2014 was a great year for me and PC Pitstop. Profits flew as we established that we had the best security software in the marketplace. At the end of that year, full of confidence from our market validation, I thought wouldn’t it be great if we were in Best Buy? I had some contacts that got me in contact with the exact right person at Best Buy. I was stoked and I made what I thought to be a killer presentation. I sent it on, and then a week later we had the teleconference where I would walk them through why we were a great fit.
When I got on the teleconference, I was almost antsy to start, but the head guy didn’t want to hear it. He told me that he had already looked at the presentation, therefore there was no need for me to review it. He then took control of the meeting and asked a few questions, and then explained that Best Buy already had a strategy and their partners were set. Worse yet, he almost seemed to take pleasure in popping my bubble. Best Buy had rejected me.

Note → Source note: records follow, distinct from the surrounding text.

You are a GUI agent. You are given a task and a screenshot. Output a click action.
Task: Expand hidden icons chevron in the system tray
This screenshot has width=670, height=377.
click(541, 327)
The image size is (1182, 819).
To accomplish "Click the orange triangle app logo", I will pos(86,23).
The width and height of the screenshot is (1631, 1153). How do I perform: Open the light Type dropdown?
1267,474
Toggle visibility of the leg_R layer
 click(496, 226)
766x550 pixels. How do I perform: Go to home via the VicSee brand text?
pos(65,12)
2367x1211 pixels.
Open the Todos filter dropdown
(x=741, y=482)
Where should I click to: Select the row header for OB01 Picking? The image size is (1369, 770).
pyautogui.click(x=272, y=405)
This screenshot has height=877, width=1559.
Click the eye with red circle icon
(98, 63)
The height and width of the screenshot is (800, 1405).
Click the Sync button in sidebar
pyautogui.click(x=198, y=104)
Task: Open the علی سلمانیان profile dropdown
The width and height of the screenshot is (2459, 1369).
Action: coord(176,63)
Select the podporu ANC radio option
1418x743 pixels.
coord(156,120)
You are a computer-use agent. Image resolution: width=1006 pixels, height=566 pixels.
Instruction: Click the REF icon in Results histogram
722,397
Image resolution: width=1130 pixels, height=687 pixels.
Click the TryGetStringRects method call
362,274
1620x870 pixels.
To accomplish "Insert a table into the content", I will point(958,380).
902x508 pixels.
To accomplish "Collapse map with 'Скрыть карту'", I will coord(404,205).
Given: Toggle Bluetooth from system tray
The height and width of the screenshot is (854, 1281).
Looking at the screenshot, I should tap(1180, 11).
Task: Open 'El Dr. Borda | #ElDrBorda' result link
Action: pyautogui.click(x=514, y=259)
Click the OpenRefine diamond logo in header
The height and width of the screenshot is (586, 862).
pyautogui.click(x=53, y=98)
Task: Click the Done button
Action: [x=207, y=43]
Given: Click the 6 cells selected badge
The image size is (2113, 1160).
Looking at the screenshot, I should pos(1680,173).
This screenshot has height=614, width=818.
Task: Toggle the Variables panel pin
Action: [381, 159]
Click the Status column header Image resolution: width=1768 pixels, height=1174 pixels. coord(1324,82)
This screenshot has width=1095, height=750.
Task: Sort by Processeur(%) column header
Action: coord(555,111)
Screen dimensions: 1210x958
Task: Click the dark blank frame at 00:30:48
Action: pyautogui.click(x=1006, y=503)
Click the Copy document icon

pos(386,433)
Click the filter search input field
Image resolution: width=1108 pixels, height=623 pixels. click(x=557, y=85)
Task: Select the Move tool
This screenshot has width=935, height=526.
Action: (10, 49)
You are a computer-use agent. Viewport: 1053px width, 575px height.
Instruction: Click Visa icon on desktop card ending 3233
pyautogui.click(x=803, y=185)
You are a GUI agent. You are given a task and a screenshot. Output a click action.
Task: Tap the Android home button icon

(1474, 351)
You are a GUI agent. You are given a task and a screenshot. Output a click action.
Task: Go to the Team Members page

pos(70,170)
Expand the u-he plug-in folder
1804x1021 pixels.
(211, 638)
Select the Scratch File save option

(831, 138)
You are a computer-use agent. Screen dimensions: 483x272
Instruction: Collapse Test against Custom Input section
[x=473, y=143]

It was a horrible feeling I definitely was sad. It didn’t seem fair that I never had the chance to present the PowerPoint presentation. But then I figured something out. This horrible feeling that I was experiencing was so bad that I realized that many people spend their entire lives trying to avoid this feeling.
I realized that my whole life I have been rejected. But for some reason, I have been able to get back up so that I can be rejected time again, until that magic moment when you are not. And then it makes it all worthwhile. The problem is that most people never get that far. Sure, there are probably some successful people that have not faced rejection. My belief is that the path to success is full of rejection. To the extent that one can embrace rejection, ultimately you will be successful. It is the people that avoid rejection at all costs that will never reach their full potential.